The whole of the data is to be returned without a single change.

········

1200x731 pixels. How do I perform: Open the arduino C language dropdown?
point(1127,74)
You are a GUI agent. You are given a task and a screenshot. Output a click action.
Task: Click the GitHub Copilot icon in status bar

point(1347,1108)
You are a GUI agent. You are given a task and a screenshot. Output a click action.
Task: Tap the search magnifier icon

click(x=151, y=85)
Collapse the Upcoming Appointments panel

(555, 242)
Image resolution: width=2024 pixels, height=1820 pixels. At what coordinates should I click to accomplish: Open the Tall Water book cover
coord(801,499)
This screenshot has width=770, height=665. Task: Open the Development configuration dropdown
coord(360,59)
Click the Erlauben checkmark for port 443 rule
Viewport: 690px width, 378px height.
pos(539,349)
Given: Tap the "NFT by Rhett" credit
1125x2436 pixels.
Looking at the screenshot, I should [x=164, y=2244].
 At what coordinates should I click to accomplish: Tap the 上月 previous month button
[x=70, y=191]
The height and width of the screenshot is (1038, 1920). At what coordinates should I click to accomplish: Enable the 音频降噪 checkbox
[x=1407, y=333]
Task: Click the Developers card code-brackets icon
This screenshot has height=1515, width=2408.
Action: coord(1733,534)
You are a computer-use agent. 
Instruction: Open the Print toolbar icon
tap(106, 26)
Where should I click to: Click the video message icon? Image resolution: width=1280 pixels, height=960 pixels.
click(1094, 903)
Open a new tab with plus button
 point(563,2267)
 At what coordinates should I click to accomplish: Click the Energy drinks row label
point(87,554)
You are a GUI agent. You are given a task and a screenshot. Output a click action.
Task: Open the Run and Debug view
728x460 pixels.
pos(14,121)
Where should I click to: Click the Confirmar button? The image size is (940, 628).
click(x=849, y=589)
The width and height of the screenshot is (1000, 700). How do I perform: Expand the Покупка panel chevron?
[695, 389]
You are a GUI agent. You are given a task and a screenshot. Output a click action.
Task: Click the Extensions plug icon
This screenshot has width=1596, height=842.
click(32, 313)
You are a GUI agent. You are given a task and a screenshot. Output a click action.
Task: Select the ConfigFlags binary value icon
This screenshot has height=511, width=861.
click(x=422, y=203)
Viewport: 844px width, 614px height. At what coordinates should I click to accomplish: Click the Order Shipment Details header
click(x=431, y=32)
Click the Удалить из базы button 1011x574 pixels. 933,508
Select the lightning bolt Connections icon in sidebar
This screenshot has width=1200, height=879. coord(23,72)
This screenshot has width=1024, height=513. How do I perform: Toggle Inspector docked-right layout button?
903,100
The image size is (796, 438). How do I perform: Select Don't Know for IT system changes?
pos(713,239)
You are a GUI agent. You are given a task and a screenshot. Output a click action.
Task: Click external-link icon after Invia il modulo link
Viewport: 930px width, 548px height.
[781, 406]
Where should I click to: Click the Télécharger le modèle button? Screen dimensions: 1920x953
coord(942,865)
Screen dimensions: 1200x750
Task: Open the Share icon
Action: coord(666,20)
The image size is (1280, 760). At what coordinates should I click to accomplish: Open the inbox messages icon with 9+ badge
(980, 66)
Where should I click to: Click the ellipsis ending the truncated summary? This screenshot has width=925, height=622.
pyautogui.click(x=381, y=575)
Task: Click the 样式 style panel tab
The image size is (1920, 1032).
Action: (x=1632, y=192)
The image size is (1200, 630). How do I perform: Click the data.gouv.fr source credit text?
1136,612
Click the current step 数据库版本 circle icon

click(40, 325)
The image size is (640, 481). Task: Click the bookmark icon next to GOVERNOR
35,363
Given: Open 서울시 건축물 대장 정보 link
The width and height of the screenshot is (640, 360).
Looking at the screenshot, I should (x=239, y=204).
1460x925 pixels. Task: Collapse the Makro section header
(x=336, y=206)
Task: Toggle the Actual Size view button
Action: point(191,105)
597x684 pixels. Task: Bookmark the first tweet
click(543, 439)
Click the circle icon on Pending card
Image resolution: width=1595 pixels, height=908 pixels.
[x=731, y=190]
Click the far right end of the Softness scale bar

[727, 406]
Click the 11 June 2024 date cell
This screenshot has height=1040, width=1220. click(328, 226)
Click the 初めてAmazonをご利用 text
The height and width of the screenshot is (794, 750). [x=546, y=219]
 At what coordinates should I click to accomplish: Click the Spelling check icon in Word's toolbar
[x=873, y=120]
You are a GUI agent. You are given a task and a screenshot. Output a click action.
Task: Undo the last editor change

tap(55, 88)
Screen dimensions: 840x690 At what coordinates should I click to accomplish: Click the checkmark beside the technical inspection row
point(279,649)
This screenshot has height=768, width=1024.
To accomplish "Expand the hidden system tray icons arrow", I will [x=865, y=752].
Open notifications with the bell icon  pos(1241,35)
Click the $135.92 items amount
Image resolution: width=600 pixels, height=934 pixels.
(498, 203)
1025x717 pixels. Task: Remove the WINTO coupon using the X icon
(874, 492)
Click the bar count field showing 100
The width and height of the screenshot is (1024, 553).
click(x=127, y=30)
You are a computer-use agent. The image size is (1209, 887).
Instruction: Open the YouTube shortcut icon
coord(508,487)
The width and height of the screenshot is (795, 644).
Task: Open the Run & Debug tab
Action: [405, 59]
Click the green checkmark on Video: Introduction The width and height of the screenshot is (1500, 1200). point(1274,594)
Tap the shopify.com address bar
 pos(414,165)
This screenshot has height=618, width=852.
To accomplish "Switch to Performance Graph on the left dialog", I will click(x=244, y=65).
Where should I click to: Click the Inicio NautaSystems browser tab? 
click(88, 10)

········

**WRITTEN SOLUTION:**
1200x731 pixels. How do I perform: Open the arduino C language dropdown?
point(1127,74)
You are a GUI agent. You are given a task and a screenshot. Output a click action.
Task: Click the GitHub Copilot icon in status bar

point(1347,1108)
You are a GUI agent. You are given a task and a screenshot. Output a click action.
Task: Tap the search magnifier icon

click(x=151, y=85)
Collapse the Upcoming Appointments panel

(555, 242)
Image resolution: width=2024 pixels, height=1820 pixels. At what coordinates should I click to accomplish: Open the Tall Water book cover
coord(801,499)
This screenshot has width=770, height=665. Task: Open the Development configuration dropdown
coord(360,59)
Click the Erlauben checkmark for port 443 rule
Viewport: 690px width, 378px height.
pos(539,349)
Given: Tap the "NFT by Rhett" credit
1125x2436 pixels.
Looking at the screenshot, I should [x=164, y=2244].
 At what coordinates should I click to accomplish: Tap the 上月 previous month button
[x=70, y=191]
The height and width of the screenshot is (1038, 1920). At what coordinates should I click to accomplish: Enable the 音频降噪 checkbox
[x=1407, y=333]
Task: Click the Developers card code-brackets icon
This screenshot has height=1515, width=2408.
Action: coord(1733,534)
You are a computer-use agent. 
Instruction: Open the Print toolbar icon
tap(106, 26)
Where should I click to: Click the video message icon? Image resolution: width=1280 pixels, height=960 pixels.
click(1094, 903)
Open a new tab with plus button
 point(563,2267)
 At what coordinates should I click to accomplish: Click the Energy drinks row label
point(87,554)
You are a GUI agent. You are given a task and a screenshot. Output a click action.
Task: Open the Run and Debug view
728x460 pixels.
pos(14,121)
Where should I click to: Click the Confirmar button? The image size is (940, 628).
click(x=849, y=589)
The width and height of the screenshot is (1000, 700). How do I perform: Expand the Покупка panel chevron?
[695, 389]
You are a GUI agent. You are given a task and a screenshot. Output a click action.
Task: Click the Extensions plug icon
This screenshot has width=1596, height=842.
click(32, 313)
You are a GUI agent. You are given a task and a screenshot. Output a click action.
Task: Select the ConfigFlags binary value icon
This screenshot has height=511, width=861.
click(x=422, y=203)
Viewport: 844px width, 614px height. At what coordinates should I click to accomplish: Click the Order Shipment Details header
click(x=431, y=32)
Click the Удалить из базы button 1011x574 pixels. 933,508
Select the lightning bolt Connections icon in sidebar
This screenshot has width=1200, height=879. coord(23,72)
This screenshot has width=1024, height=513. How do I perform: Toggle Inspector docked-right layout button?
903,100
The image size is (796, 438). How do I perform: Select Don't Know for IT system changes?
pos(713,239)
You are a GUI agent. You are given a task and a screenshot. Output a click action.
Task: Click external-link icon after Invia il modulo link
Viewport: 930px width, 548px height.
[781, 406]
Where should I click to: Click the Télécharger le modèle button? Screen dimensions: 1920x953
coord(942,865)
Screen dimensions: 1200x750
Task: Open the Share icon
Action: coord(666,20)
The image size is (1280, 760). At what coordinates should I click to accomplish: Open the inbox messages icon with 9+ badge
(980, 66)
Where should I click to: Click the ellipsis ending the truncated summary? This screenshot has width=925, height=622.
pyautogui.click(x=381, y=575)
Task: Click the 样式 style panel tab
The image size is (1920, 1032).
Action: (x=1632, y=192)
The image size is (1200, 630). How do I perform: Click the data.gouv.fr source credit text?
1136,612
Click the current step 数据库版本 circle icon

click(40, 325)
The image size is (640, 481). Task: Click the bookmark icon next to GOVERNOR
35,363
Given: Open 서울시 건축물 대장 정보 link
The width and height of the screenshot is (640, 360).
Looking at the screenshot, I should (x=239, y=204).
1460x925 pixels. Task: Collapse the Makro section header
(x=336, y=206)
Task: Toggle the Actual Size view button
Action: point(191,105)
597x684 pixels. Task: Bookmark the first tweet
click(543, 439)
Click the circle icon on Pending card
Image resolution: width=1595 pixels, height=908 pixels.
[x=731, y=190]
Click the far right end of the Softness scale bar

[727, 406]
Click the 11 June 2024 date cell
This screenshot has height=1040, width=1220. click(328, 226)
Click the 初めてAmazonをご利用 text
The height and width of the screenshot is (794, 750). [x=546, y=219]
 At what coordinates should I click to accomplish: Click the Spelling check icon in Word's toolbar
[x=873, y=120]
You are a GUI agent. You are given a task and a screenshot. Output a click action.
Task: Undo the last editor change

tap(55, 88)
Screen dimensions: 840x690 At what coordinates should I click to accomplish: Click the checkmark beside the technical inspection row
point(279,649)
This screenshot has height=768, width=1024.
To accomplish "Expand the hidden system tray icons arrow", I will [x=865, y=752].
Open notifications with the bell icon  pos(1241,35)
Click the $135.92 items amount
Image resolution: width=600 pixels, height=934 pixels.
(498, 203)
1025x717 pixels. Task: Remove the WINTO coupon using the X icon
(874, 492)
Click the bar count field showing 100
The width and height of the screenshot is (1024, 553).
click(x=127, y=30)
You are a computer-use agent. The image size is (1209, 887).
Instruction: Open the YouTube shortcut icon
coord(508,487)
The width and height of the screenshot is (795, 644).
Task: Open the Run & Debug tab
Action: [405, 59]
Click the green checkmark on Video: Introduction The width and height of the screenshot is (1500, 1200). point(1274,594)
Tap the shopify.com address bar
 pos(414,165)
This screenshot has height=618, width=852.
To accomplish "Switch to Performance Graph on the left dialog", I will click(x=244, y=65).
Where should I click to: Click the Inicio NautaSystems browser tab? 
click(88, 10)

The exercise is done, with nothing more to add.